Google Cloud on Wednesday unveiled two new TPUs at Cloud Next 2026, splitting its eighth-generation design into a training chip and an inference chip for the first time in the program's decade-long history. TPU 8t claims 121 FP4 exaflops per 9,600-chip superpod and 2.8x better price-performance than Ironwood. TPU 8i pairs 288 GB of high-bandwidth memory with 384 MB of on-chip SRAM, triple the previous generation, and targets the KV-cache pain that is eating inference margins across the industry. Google Cloud CEO Thomas Kurian called the split "a natural evolution."
Read the spec sheet against Nvidia's latest, though, and the competitive story isn't there. Rubin lands at 50 PFLOPS NVFP4 inference, 35 PFLOPS training, 288 GB HBM4, and 22 TB/s memory bandwidth on a single GPU, per Nvidia's own disclosures. The Register's same-day comparison puts TPU 8t at 12.6 PFLOPS FP4 and 6.5 TB/s HBM bandwidth. TPU 8i at 10.1 PFLOPS and 8.6 TB/s. Per accelerator, it isn't close.
That is the wrong comparison. It's also the one Google is counting on you to stop making.
Key Takeaways
- Google's eighth-generation TPUs split training and inference onto separate chips, with TPU 8t claiming 121 exaflops per pod and TPU 8i promising 80% better inference cost.
- Per socket, Nvidia's Rubin still leads TPU 8 on FP4 compute and HBM bandwidth, and MLPerf has no TPU 8 entries to verify Google's claims.
- Anthropic's million-TPU commitment and Meta's reported multibillion-dollar rental deal shift the fight from benchmarks to inference economics.
- Google kept selling Nvidia Vera Rubin instances alongside TPU 8, signaling the goal is cloud margin capture, not Nvidia replacement.
AI-generated summary, reviewed by an editor. More on our AI guidelines.

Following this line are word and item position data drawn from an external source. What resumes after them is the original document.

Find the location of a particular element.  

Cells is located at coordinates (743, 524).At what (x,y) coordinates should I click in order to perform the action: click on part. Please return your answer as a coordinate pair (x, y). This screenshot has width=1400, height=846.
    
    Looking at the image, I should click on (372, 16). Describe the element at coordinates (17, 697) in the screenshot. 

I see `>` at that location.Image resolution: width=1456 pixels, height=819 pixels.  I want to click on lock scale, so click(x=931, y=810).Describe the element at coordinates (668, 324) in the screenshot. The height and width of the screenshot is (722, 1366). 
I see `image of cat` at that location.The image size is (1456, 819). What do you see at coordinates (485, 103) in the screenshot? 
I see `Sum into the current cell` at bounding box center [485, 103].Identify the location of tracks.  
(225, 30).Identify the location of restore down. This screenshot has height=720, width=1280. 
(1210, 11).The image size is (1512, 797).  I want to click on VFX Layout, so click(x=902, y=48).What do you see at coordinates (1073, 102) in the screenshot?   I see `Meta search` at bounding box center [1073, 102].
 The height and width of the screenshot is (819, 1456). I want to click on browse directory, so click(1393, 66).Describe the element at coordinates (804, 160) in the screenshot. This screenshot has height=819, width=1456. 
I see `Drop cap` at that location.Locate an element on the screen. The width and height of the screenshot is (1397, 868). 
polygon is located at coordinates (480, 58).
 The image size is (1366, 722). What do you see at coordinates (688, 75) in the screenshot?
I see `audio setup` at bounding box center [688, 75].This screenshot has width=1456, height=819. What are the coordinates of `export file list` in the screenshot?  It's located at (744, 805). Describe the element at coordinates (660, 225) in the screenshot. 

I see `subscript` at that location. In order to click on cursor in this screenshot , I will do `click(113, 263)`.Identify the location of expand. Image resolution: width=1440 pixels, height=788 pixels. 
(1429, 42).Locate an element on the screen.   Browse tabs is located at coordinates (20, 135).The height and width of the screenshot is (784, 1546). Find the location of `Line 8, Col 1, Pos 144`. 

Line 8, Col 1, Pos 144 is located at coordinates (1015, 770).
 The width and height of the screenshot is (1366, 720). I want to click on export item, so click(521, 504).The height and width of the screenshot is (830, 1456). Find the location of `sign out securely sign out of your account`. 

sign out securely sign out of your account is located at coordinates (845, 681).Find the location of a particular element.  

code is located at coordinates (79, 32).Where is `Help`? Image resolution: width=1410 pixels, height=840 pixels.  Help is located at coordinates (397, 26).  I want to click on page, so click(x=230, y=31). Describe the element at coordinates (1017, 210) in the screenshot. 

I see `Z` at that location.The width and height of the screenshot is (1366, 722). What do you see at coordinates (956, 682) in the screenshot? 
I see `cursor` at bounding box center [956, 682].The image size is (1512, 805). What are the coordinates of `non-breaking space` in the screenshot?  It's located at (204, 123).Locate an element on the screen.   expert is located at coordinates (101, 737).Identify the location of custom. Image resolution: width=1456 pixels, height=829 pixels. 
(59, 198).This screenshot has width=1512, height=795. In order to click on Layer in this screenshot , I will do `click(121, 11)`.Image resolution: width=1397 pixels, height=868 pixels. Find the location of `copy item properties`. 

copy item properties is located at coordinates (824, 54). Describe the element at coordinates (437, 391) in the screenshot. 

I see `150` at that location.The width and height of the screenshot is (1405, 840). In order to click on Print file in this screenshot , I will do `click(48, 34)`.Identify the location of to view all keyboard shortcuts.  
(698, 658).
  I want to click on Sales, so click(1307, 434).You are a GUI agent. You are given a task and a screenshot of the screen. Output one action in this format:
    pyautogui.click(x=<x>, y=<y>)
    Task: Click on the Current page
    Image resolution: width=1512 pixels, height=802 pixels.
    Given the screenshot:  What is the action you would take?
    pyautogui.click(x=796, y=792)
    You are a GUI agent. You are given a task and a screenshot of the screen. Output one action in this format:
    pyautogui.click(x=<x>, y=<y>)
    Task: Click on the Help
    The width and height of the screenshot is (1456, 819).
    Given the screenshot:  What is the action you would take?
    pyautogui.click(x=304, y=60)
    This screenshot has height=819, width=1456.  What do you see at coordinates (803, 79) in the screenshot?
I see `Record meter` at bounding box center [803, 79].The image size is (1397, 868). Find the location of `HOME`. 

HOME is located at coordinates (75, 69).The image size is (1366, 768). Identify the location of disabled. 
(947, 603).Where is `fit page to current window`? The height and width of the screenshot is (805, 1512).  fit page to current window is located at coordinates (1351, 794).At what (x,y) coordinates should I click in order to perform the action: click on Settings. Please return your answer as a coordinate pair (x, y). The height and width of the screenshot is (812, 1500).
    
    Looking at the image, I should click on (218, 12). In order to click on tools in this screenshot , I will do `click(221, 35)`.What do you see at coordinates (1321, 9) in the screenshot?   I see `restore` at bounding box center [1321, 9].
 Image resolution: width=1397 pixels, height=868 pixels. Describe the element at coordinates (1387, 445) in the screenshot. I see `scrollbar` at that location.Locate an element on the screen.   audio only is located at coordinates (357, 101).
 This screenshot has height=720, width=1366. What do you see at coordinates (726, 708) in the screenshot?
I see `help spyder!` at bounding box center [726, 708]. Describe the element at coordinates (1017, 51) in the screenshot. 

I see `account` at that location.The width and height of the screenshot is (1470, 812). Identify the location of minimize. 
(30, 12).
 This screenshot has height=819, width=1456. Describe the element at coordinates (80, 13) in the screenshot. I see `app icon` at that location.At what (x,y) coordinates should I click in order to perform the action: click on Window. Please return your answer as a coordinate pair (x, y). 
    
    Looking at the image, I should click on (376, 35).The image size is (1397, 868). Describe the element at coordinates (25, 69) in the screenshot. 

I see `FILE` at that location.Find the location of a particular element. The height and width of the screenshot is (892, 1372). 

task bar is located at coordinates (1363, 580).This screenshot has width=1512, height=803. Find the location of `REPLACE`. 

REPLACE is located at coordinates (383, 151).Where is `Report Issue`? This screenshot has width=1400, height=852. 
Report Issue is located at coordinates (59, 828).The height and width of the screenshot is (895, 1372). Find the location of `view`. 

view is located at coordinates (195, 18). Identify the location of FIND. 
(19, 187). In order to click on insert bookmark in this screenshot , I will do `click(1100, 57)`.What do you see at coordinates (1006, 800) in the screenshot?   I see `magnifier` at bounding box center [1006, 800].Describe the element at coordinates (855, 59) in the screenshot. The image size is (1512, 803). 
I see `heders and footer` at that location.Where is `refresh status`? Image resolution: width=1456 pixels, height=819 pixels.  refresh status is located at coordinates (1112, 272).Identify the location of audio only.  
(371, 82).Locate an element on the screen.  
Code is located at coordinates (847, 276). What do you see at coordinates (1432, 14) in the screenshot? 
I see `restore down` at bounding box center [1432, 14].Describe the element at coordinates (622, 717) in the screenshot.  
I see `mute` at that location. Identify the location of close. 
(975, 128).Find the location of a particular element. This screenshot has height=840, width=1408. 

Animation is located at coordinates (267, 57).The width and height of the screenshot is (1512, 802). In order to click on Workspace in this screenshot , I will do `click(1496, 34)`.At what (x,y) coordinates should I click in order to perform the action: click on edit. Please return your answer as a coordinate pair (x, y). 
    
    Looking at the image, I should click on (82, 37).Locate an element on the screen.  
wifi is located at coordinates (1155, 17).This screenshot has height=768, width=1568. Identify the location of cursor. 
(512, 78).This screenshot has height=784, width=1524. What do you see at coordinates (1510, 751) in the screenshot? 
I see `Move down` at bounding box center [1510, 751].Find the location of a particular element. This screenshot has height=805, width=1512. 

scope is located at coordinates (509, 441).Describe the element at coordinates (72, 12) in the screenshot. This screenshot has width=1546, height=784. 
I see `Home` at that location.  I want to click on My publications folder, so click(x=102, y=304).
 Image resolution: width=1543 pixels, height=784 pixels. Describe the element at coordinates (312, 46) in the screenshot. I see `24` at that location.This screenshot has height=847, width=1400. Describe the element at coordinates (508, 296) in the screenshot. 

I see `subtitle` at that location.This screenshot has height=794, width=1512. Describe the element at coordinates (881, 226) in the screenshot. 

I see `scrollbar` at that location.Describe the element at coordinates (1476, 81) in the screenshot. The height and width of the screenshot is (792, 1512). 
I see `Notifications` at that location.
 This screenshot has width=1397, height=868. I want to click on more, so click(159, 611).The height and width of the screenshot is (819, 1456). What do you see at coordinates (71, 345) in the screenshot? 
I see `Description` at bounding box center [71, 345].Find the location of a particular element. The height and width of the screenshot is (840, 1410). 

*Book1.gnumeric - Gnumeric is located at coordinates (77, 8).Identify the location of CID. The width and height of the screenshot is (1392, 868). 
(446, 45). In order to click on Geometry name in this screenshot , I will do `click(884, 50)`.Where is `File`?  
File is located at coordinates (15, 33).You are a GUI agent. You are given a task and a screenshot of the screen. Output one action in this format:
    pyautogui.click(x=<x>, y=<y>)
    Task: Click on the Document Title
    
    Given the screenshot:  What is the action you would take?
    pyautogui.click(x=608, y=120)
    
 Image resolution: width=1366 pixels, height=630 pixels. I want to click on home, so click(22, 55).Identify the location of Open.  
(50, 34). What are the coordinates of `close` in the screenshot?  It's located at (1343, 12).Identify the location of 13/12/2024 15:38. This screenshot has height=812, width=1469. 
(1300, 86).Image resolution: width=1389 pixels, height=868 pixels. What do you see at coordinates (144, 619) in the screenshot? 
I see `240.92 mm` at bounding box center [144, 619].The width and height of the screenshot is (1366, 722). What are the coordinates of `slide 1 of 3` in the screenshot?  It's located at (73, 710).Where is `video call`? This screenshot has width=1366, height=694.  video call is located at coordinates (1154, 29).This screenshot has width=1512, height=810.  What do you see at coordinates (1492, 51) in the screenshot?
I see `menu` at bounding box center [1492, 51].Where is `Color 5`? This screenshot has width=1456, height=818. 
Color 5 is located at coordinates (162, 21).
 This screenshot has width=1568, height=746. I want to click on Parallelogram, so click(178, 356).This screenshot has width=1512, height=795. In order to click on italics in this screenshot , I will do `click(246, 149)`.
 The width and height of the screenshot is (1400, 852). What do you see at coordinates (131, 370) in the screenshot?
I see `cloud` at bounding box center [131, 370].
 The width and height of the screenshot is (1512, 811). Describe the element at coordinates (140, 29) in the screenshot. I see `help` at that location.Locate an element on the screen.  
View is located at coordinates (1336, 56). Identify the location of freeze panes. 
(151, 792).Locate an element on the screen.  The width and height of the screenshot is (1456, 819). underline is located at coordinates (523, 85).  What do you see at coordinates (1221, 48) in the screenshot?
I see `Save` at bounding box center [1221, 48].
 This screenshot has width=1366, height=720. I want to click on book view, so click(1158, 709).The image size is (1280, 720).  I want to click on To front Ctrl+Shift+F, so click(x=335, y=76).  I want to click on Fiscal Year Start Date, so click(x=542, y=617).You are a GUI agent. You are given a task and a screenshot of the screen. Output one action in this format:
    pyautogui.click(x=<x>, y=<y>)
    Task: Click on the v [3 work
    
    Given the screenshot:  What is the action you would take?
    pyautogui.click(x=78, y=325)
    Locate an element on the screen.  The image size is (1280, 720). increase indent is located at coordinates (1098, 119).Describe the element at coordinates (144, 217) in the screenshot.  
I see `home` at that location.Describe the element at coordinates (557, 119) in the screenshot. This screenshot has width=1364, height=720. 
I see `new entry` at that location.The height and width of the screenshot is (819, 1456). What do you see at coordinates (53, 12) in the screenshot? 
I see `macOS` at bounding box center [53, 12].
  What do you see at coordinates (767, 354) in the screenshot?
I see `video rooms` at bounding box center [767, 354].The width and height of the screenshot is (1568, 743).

The per-chip war ended in Santa Clara
Nvidia's per-accelerator roadmap is probably safe through the decade. Rubin carries more bandwidth. More FP4. More NVLink per GPU. Its GTC launch in March bolted that lead onto a seven-chip rack platform, a trillion-dollar order book, and a software moat so deep that CUDA has a stronger hiring pipeline than most mid-cap tech companies. Any honest read of the public record puts Nvidia ahead at the chip level, the rack level, and the benchmark level. MLPerf Training v5.1 has Blackwell entries. TPU 8 has none yet.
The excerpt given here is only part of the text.